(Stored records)
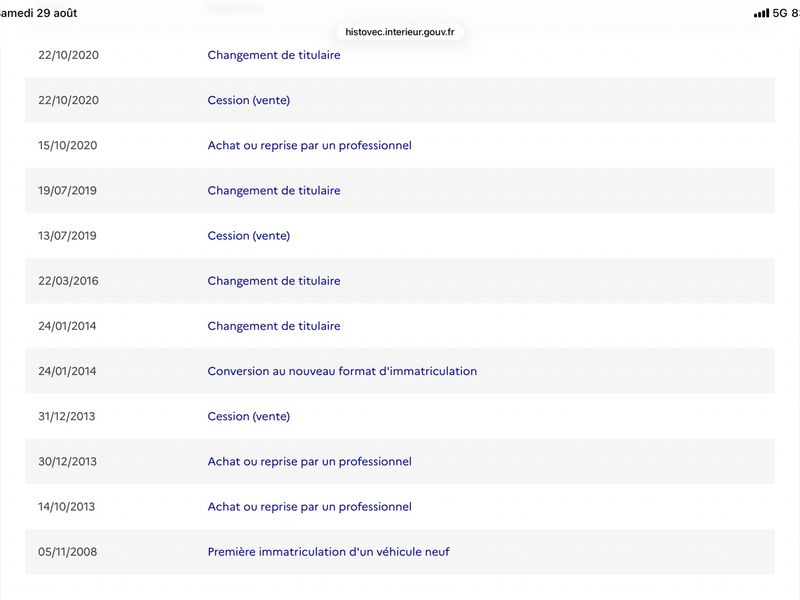Click the 05/11/2008 date cell
This screenshot has width=800, height=600.
click(x=67, y=552)
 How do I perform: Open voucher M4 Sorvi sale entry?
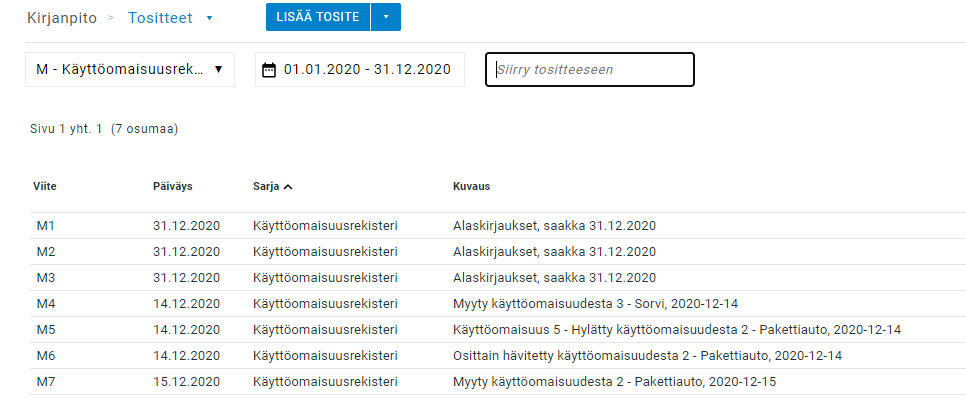tap(595, 303)
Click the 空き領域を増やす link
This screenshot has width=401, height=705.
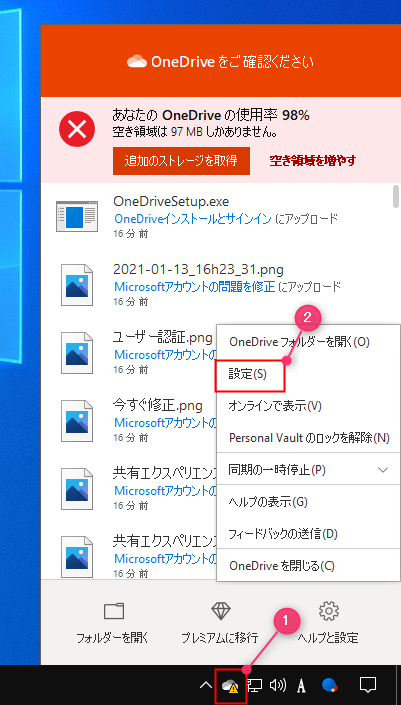[x=313, y=161]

## Work required:
Output nothing except the lines from the one containing "How do I perform: Open" through the final line of the entries, repeated exactly and free of pictures.

## Solution for this exercise:
 How do I perform: Open voucher M4 Sorvi sale entry?
tap(595, 303)
Click the 空き領域を増やす link
This screenshot has width=401, height=705.
[x=313, y=161]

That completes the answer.